Senser, Age of Panic, 1994



Abstrakt, Aquarell
Die Menschen sind heute so über alle Maßen orientierungslos und überfordert, dass sie scharenweise zum erstbesten, unzweideutigsten Nenner flüchten, an dem sie ihre Biografie, ihre Identität oder das, was sie dafür halten, festmachen können. Als da vor allem wären: das Geschlecht, die Staatszugehörigkeit, der Geburtsort, die Religionszugehörigkeit, der Geburtenjahrgang -  all diese in den meisten Fällen vollkommen kontingenten Fixpunkte sollen nun Sinn und Trost stiften inmitten einer als chaotisch und bedrohlich empfundenen Welt.

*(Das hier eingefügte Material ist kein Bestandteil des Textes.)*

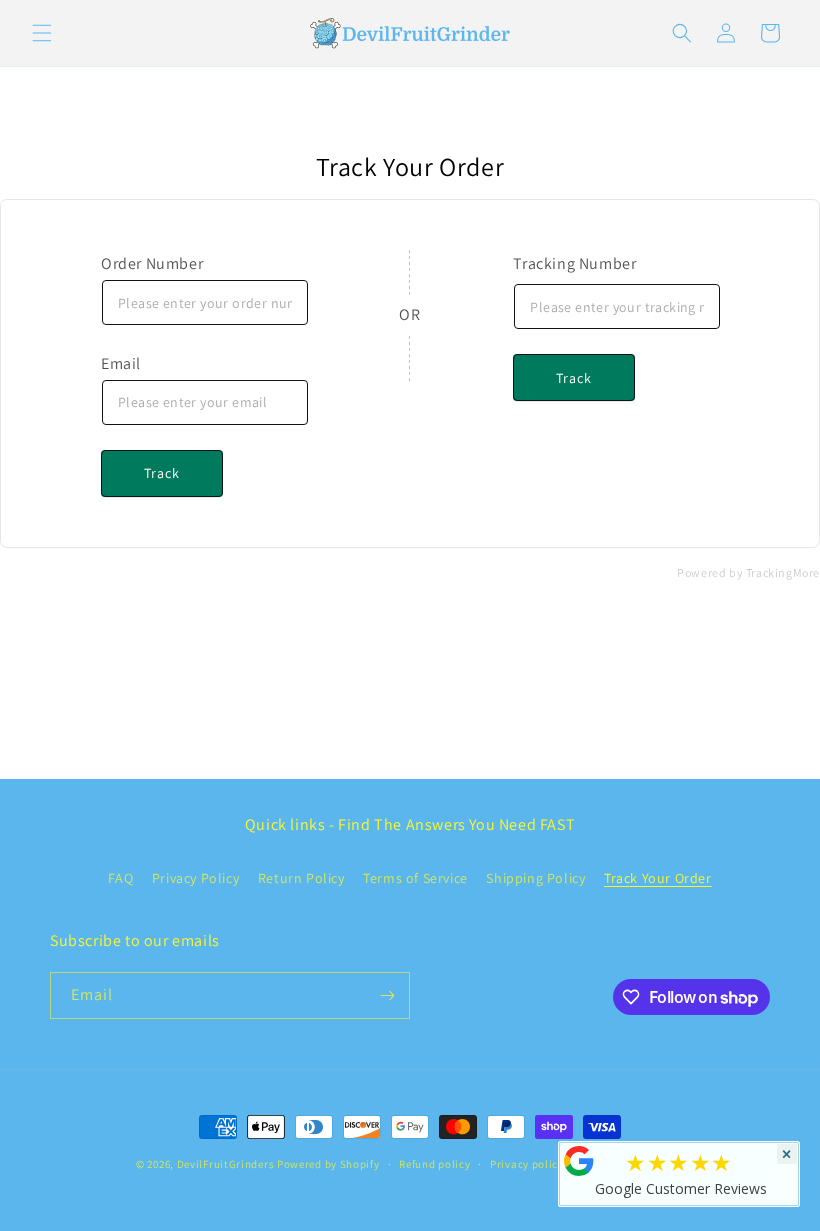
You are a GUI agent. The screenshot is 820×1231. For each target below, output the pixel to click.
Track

Vor allem die Flut der Sendungen und Veröffentlichungen zum Thema Geschlechterunterschiede oder die "Generationen-Bücher" - Generation Golf, Generation X,Generation 2.0., Generation Doof, Generation Praktikum, Generation Ally, und wie sie alle heißen - muss doch allmählich jedem auffallen, ebenso die Wiederkehr der Männerbünde und Burschenschaften, die Heimatseligkeit in den TV-Regionalprogrammen, der Lokalpatriotismus mit seinen Straßen-, Stadtteil- und Dorffesten, der Nationalismus hinter der Fassade des Fussballs, der zunehmende religiöse Fundamentalismus jeglicher Couleur.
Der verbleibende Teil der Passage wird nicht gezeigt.